Missing pieces

Occasionally you may receive a new game in which one or more pieces, cards or components are missing or damaged.

I've actually had missing pieces on at least 4 occasions (mainly cards and dice), and it can be quite frustrating - especially if it prevents you from playing the game (which may not always be the case).

If this has happened to you, what you should do is:
  1. Find the games publisher's email. Usually this can be found on their website. In most cases the company has a specific Customer Service or Replacement Service email you can contact, but occasionally you may be directed to use a generic "info@gamespublisher'swebsite.com". You may need Google Translate to translate the page if the publisher's company is in a European language. Occasionally you may not be told their email address and instead you may have to fill out a web form (in which case, provide your email address!)
  2. Tell them what you're missing, preferably in a nice tone. It probably helps to quote the box/article number or proof of purchase number etc (if there is one on the box), but I haven't always done this and it should still work out fine.
  3. Supply them with your full postage address.
  4. Wait for their confirmation email. From my experience they usually reply quite quickly, mostly within 1-2 days, but they may take up to a week to reply. Remember that the vast majority of these games companies are in Europe or the US so note the time difference.
  5. Wait about 4 weeks... [I have heard of a case where someone had to wait 6 months for their piece to arrive though, ouch!]
Usually I find that these companies send your requested pieces straight away and they are always kind and apologetic. 

That being said though, some companies even replace pieces you lost (free of charge) which is really nice! (North Star Games comes to mind but there are many others that do this)

However, please do not abuse this system as this may prevent or make it more difficult for genuine victims to ask for a replacement.

A brief (and perhaps unnecessary) word on missing pieces

Sometimes missing game pieces are the result of a mass market problem that has affected almost all customers worldwide (ie. the whole batch has the problem). At other times, it may be an unfortunate case of being on the receiving end of a one-off error that other consumers were able to avoid. Regardless of whether you fall into the former or the latter category, it is nonetheless a frustrating experience.

There are at least two views to this.

On one view, as a paying customer, you have every right to feel "cheated" and you should demand perfection as you are entitled to get what you pay for. Yes, everyone knows that, in the grand scheme of things, missing a piece from your game is a petty first-world problem not worth getting angry about; however, that does not absolve the fact that it was the games company that created this problem in the first place. It is more to the point that, as a matter of principle, a full paying consumer should always get what they bargained (or contracted) for.
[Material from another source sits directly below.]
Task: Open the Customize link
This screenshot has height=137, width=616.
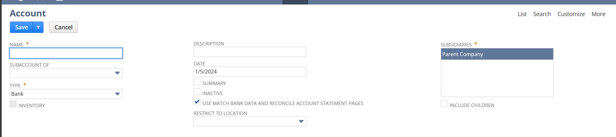Action: pos(571,14)
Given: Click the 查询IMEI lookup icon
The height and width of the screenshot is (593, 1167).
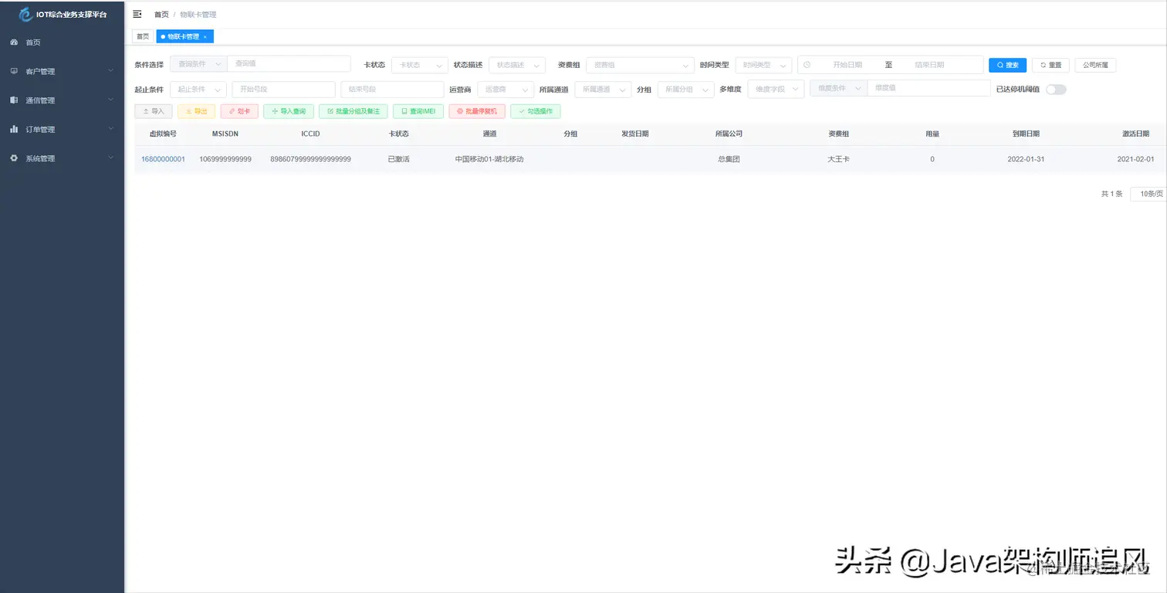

However, on another view: it is a self-evident truth that life happens and human errors occur all the time. As a friend informed me when we discussed this topic of missing pieces, many of these board/card/party games, surprisingly, are actually hand-packed. This is because many game companies do not possess mass assembly line machines that automatically make and pack all their components; this would be far too costly for a niche industry that does not see enough demand for many of its products. (Of course, I am not talking about big mainstream toy companies nor am I talking about common components such as cubes that could be mass produced and assembled - though further research may be required to verify this).

Thus, whilst the element of human error is hardly a convincing reason, this does explain why pieces can go missing. I would argue though that the reputation of a games company is paramount and therefore, despite this excuse that many games are hand-packed, (and I'm speaking an obvious truth here) it's always going to be in the company's best interests to get the components right the first time.

So certainly, whilst consumers should demand and expect to get what they pay for, it is important to remember that these things happen because there is always going to be that element of human error, whether we like it or not.

If one keeps all of this in mind, then one starts to realise that there are other things worth worrying about.